### Data provided
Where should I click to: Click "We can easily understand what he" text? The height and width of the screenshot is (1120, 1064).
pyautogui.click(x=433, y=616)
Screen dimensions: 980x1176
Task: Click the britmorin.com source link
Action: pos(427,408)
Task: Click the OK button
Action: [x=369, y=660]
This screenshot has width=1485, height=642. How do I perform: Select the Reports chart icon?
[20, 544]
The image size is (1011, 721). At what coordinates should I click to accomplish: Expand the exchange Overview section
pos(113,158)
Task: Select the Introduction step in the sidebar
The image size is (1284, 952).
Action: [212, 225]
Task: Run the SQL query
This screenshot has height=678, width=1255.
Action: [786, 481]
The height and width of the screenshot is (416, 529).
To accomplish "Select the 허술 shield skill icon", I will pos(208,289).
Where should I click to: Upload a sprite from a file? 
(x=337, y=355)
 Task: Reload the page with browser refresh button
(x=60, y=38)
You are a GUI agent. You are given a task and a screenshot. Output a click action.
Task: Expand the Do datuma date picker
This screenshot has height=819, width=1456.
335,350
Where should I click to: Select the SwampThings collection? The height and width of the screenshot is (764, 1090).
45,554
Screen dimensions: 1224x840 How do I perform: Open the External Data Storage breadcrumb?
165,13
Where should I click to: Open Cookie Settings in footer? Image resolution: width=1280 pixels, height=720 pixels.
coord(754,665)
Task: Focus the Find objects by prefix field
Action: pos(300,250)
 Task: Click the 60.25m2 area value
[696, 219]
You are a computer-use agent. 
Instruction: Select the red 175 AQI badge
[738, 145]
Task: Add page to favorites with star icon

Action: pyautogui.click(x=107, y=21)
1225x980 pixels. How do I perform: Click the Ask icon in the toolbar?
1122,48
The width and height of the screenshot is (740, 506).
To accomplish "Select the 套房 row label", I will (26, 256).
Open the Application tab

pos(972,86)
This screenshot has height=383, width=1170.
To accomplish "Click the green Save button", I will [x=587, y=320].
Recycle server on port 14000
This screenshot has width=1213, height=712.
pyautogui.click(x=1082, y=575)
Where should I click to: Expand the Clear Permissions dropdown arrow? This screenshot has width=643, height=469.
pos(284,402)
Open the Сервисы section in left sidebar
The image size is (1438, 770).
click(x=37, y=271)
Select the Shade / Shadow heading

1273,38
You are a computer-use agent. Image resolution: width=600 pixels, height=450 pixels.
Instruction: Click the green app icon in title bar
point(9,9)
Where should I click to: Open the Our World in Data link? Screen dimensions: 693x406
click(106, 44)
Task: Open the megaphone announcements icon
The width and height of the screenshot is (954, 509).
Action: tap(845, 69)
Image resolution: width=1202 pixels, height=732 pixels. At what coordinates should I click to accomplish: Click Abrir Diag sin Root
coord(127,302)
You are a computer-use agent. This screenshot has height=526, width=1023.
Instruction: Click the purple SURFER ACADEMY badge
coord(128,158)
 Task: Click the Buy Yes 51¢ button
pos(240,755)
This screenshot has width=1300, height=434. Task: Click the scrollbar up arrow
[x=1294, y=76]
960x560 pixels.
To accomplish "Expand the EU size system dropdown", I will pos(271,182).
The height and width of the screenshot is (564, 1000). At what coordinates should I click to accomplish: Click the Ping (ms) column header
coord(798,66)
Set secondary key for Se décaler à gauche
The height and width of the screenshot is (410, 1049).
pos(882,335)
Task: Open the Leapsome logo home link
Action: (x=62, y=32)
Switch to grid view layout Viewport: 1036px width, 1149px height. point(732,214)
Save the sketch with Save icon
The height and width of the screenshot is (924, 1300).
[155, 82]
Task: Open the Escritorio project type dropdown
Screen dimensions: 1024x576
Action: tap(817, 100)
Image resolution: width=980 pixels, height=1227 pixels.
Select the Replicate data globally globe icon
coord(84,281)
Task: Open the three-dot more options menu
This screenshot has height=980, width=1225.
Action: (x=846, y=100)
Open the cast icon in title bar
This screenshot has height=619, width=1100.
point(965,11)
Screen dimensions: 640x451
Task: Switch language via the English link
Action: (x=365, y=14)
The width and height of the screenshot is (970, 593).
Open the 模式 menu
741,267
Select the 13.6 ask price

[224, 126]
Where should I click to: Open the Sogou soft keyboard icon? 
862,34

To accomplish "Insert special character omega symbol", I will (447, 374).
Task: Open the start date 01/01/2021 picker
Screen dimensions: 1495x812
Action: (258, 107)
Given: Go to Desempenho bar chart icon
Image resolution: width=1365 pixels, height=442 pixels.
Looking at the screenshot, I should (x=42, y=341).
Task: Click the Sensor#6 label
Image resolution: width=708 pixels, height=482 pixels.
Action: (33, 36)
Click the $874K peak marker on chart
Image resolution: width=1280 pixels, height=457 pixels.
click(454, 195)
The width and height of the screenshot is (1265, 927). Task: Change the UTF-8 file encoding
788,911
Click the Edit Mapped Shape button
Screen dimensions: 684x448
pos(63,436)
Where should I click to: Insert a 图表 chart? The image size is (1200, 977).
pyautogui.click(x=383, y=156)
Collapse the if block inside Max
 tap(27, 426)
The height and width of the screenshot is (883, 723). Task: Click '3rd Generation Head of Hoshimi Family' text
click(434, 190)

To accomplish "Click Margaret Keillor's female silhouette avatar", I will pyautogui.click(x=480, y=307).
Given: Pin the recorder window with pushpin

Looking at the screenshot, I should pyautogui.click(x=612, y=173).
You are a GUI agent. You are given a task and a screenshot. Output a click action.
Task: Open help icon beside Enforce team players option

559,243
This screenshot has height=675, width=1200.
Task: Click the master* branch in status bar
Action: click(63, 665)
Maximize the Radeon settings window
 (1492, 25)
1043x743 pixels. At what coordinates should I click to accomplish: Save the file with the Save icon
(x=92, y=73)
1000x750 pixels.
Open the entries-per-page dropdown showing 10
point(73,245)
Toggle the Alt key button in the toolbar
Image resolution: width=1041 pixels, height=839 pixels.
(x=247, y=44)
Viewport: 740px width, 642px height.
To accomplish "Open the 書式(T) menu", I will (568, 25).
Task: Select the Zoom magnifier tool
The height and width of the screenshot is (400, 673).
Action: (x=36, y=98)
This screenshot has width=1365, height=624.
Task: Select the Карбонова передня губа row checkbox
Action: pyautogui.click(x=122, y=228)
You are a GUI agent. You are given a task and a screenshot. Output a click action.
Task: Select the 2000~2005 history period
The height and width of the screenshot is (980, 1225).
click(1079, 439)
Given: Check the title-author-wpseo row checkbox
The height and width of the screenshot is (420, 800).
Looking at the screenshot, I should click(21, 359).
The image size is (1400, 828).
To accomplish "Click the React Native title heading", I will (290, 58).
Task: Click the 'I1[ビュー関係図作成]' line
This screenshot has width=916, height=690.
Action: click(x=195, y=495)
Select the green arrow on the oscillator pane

### Task statement
Extract from the records above the lines from the one containing "Where should I click to: Upload" to the one containing "You are a computer-use agent. This", both lines included, exactly as they appear and with nothing else.

### Reply to the exercise
Where should I click to: Upload a sprite from a file? 
(x=337, y=355)
 Task: Reload the page with browser refresh button
(x=60, y=38)
You are a GUI agent. You are given a task and a screenshot. Output a click action.
Task: Expand the Do datuma date picker
This screenshot has height=819, width=1456.
335,350
Where should I click to: Select the SwampThings collection? The height and width of the screenshot is (764, 1090).
45,554
Screen dimensions: 1224x840 How do I perform: Open the External Data Storage breadcrumb?
165,13
Where should I click to: Open Cookie Settings in footer? Image resolution: width=1280 pixels, height=720 pixels.
coord(754,665)
Task: Focus the Find objects by prefix field
Action: pos(300,250)
 Task: Click the 60.25m2 area value
[696, 219]
You are a computer-use agent. 
Instruction: Select the red 175 AQI badge
[738, 145]
Task: Add page to favorites with star icon

Action: pyautogui.click(x=107, y=21)
1225x980 pixels. How do I perform: Click the Ask icon in the toolbar?
1122,48
The width and height of the screenshot is (740, 506).
To accomplish "Select the 套房 row label", I will (26, 256).
Open the Application tab

pos(972,86)
This screenshot has height=383, width=1170.
To accomplish "Click the green Save button", I will [x=587, y=320].
Recycle server on port 14000
This screenshot has width=1213, height=712.
pyautogui.click(x=1082, y=575)
Where should I click to: Expand the Clear Permissions dropdown arrow? This screenshot has width=643, height=469.
pos(284,402)
Open the Сервисы section in left sidebar
The image size is (1438, 770).
click(x=37, y=271)
Select the Shade / Shadow heading

1273,38
You are a computer-use agent. Image resolution: width=600 pixels, height=450 pixels.
Instruction: Click the green app icon in title bar
point(9,9)
Where should I click to: Open the Our World in Data link? Screen dimensions: 693x406
click(106, 44)
Task: Open the megaphone announcements icon
The width and height of the screenshot is (954, 509).
Action: tap(845, 69)
Image resolution: width=1202 pixels, height=732 pixels. At what coordinates should I click to accomplish: Click Abrir Diag sin Root
coord(127,302)
You are a computer-use agent. This screenshot has height=526, width=1023.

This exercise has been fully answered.